My first camera arrived in the little metal basket of a crane game at City Park, New Orleans when I was ten years old. As soon as I shot the roll of film, I excitedly opened the back of the camera and pulled the film out into the bright sunlight, exposing it. So began my journey into photography. My curiosity about the technical end of photography also led me to take apart my father’s light meter to see how it worked. My father forgave my curiosity and was wise enough to encourage a dream. He told me that the eye of the photographer makes the difference and for my 18th birthday gave me my first “real” camera – a 35mm Pentax.

Later in life, my cameras were stolen and, without means to replace them, my love of photography was satisfied by honing my photographer’s eye while taking pictures of my growing children with disposable cameras.

Life’s journey led me into some interesting work. I ran roller coasters in multiple states and was a magician in the nightclubs of New Orleans’ French Quarter. After working in computer communications and information security, I started working as a penetration tester (hacker) and social engineer. My job was to break into companies, government agencies and banks at their request to help improve their physical and information security. I was given a small digital camera that I used to document where I was in the building and to which critical systems I had gained access. Another exercise for the eye as my left-and-right brained self got caught up finding beauty and grace in my technical world. By then a single father of two teens, seeing the world through a lens helped me retain my sanity and sense of humor.

Approaching photography seriously again I started shooting nature and parks. Some of my work was published in local magazines and by the US State Department. Eventually I turned back to that most interesting animal – the human. This began with portraiture, but shifted after I fell in love with a beautiful woman who is now my wife and partner. Her involvement with local theatre drew my camera and I into that world. Suddenly actors, costumes and the technicalities of lighting surrounded me.

The various facets of my career have combined in the most interesting way to allow me to see people for who they are, to see the secrets in their expression and bring this all to life in an image without distraction. That is truly the art of the headshot.

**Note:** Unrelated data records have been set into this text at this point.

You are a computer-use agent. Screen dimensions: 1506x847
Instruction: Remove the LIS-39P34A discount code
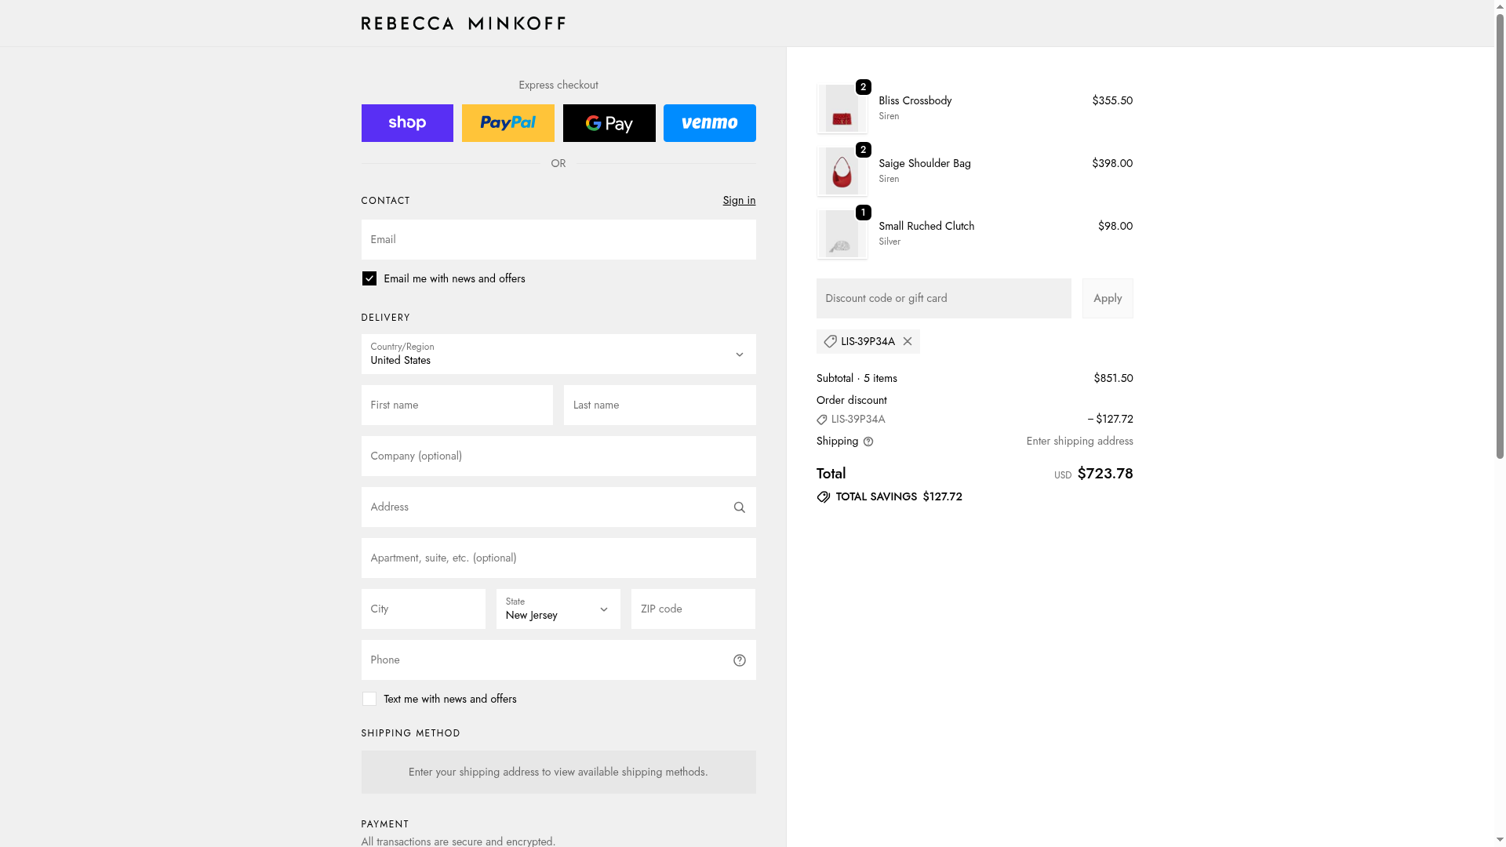tap(908, 341)
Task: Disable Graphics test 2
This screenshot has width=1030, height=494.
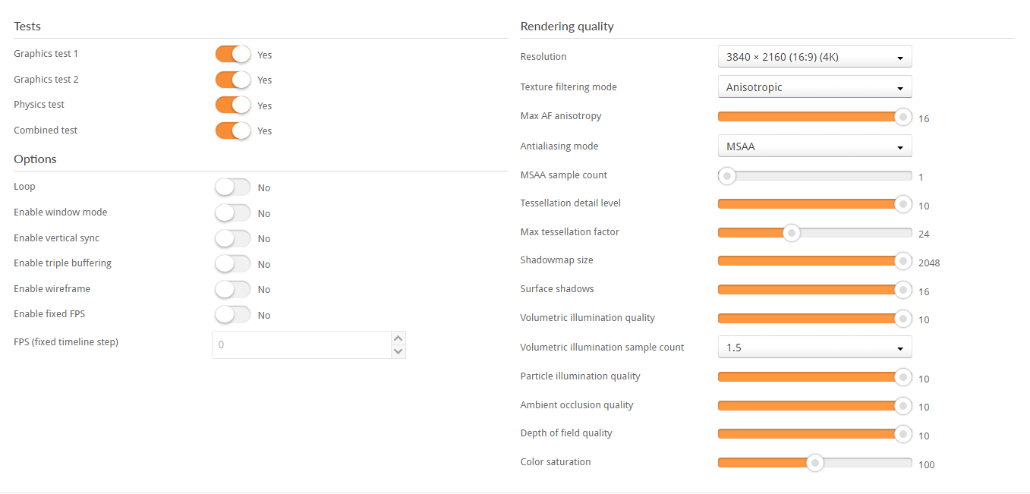Action: 232,80
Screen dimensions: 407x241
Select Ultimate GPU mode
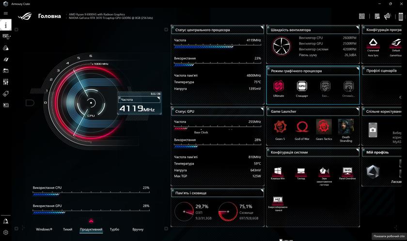pyautogui.click(x=279, y=87)
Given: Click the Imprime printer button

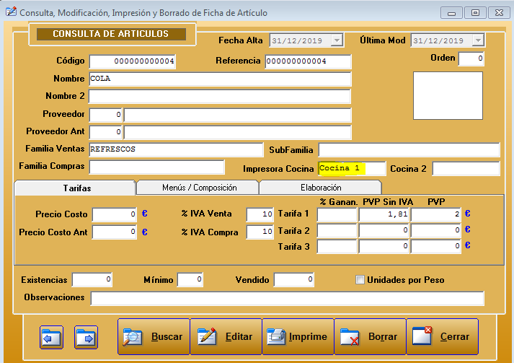Looking at the screenshot, I should [x=298, y=337].
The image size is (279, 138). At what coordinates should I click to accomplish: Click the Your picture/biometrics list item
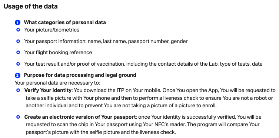point(52,30)
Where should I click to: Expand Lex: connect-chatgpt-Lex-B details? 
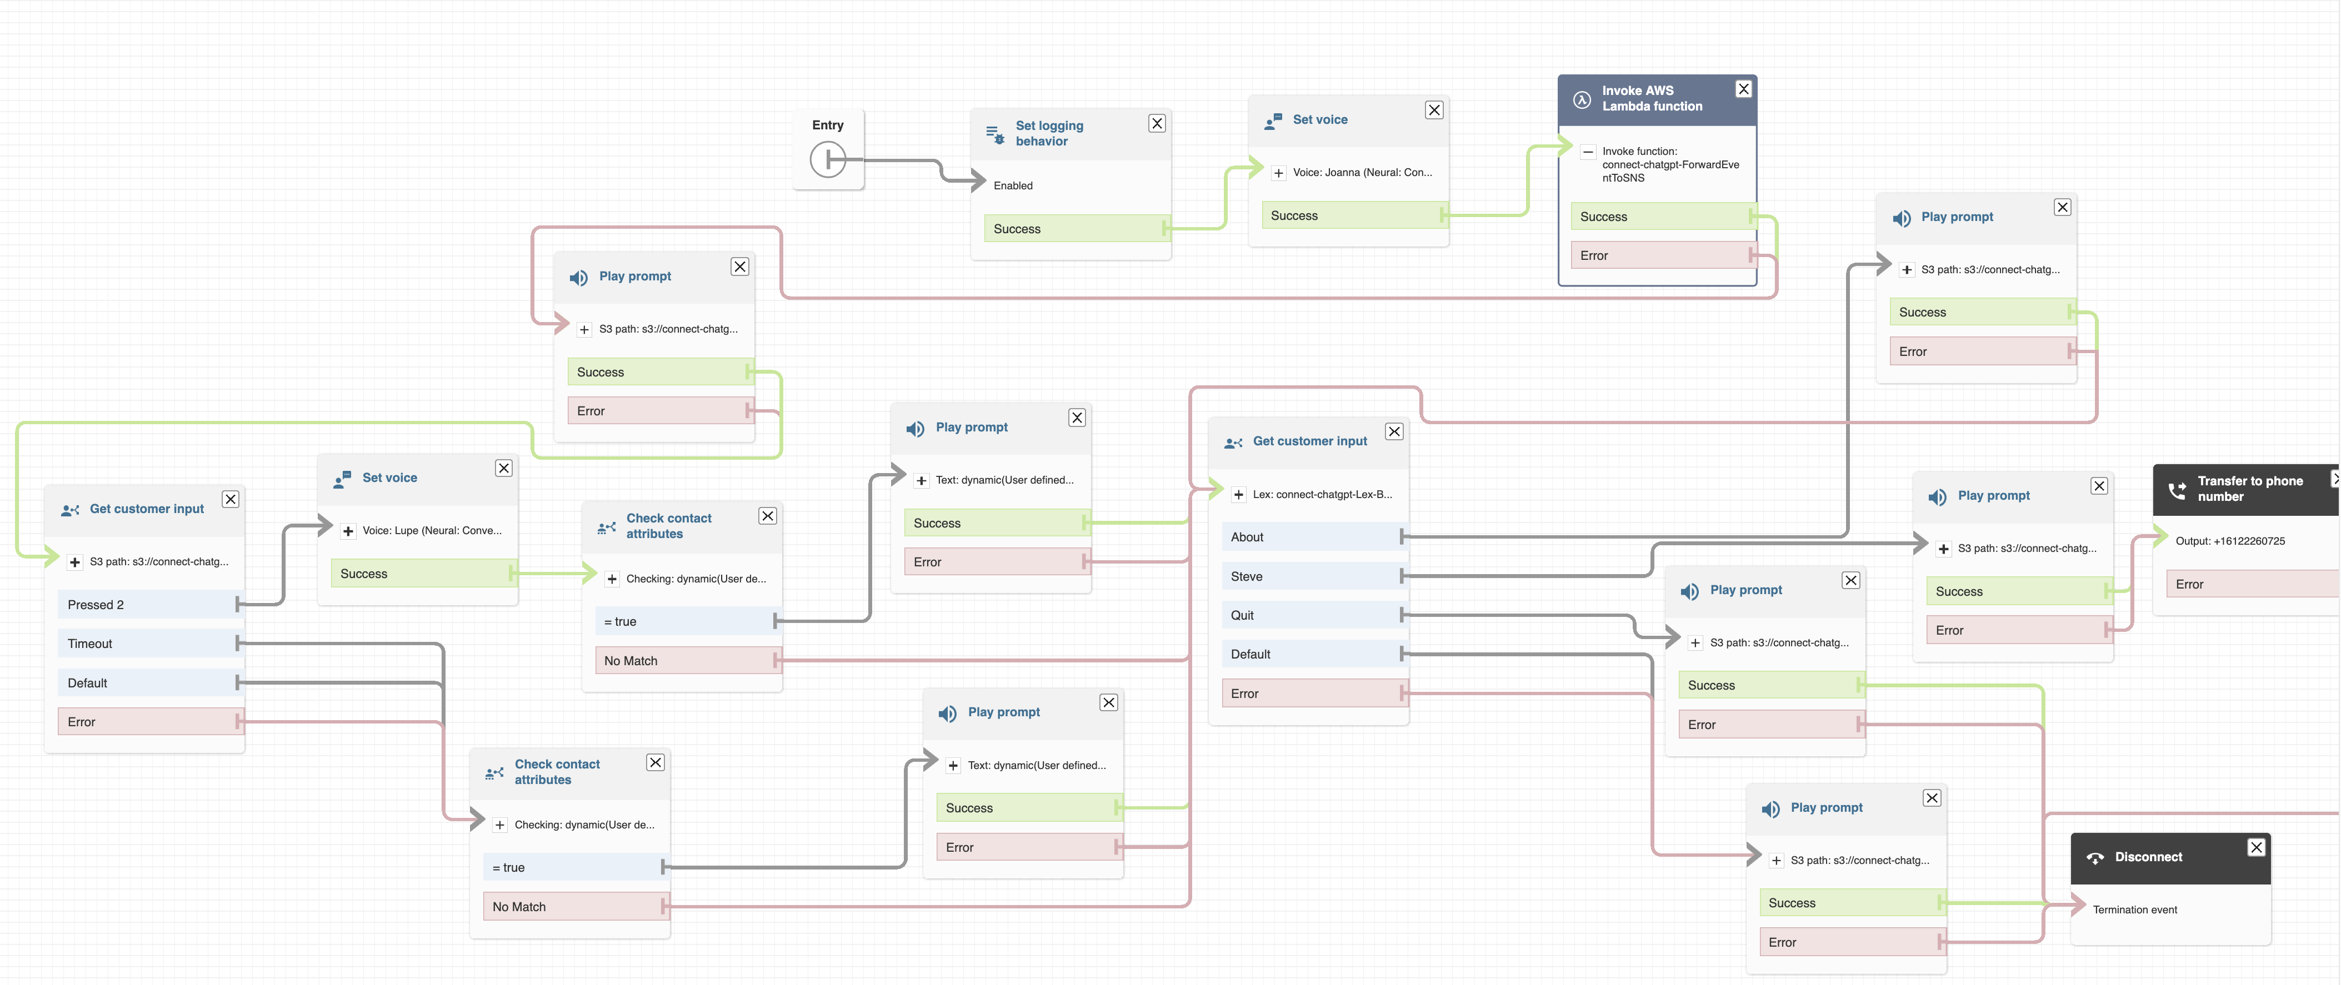click(1238, 495)
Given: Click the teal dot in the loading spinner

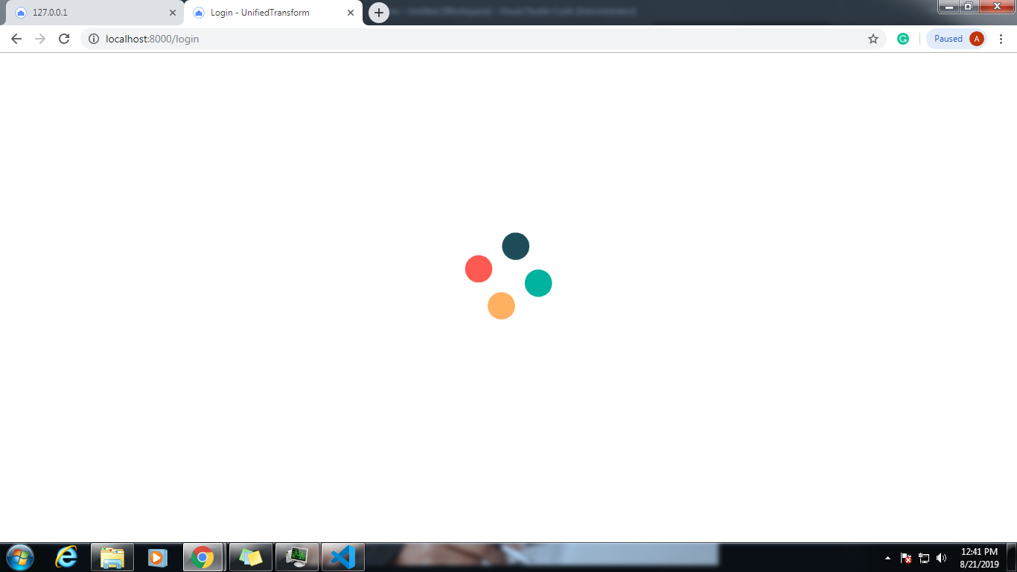Looking at the screenshot, I should pyautogui.click(x=538, y=283).
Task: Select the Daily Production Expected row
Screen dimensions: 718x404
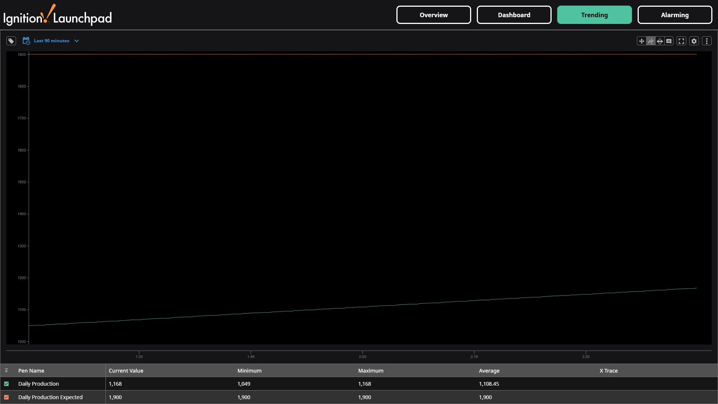Action: (50, 397)
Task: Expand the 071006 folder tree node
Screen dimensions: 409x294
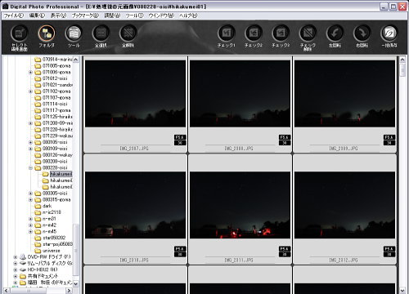Action: pos(30,72)
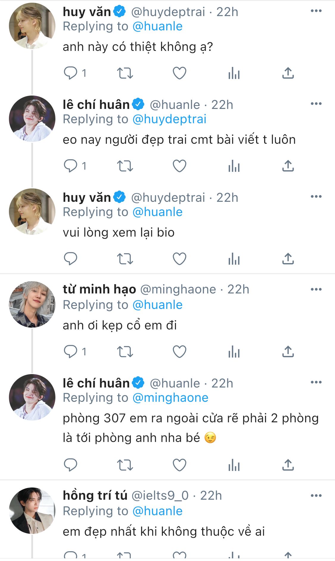Retweet lê chí huân's "eo nay người đẹp trai" reply

[125, 166]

In 1930, Ansel Adams, the famous landscape photographer, had been training for years to become a concert pianist. After seeing some of the photographs by Paul Strand, he decided that the camera and not the piano would shape his destiny. His mother and aunt were both upset by his decision and pleaded, “Do not give up the piano! The camera cannot express the human soul!” To which Adams replied, “The camera cannot, but the photographer can.”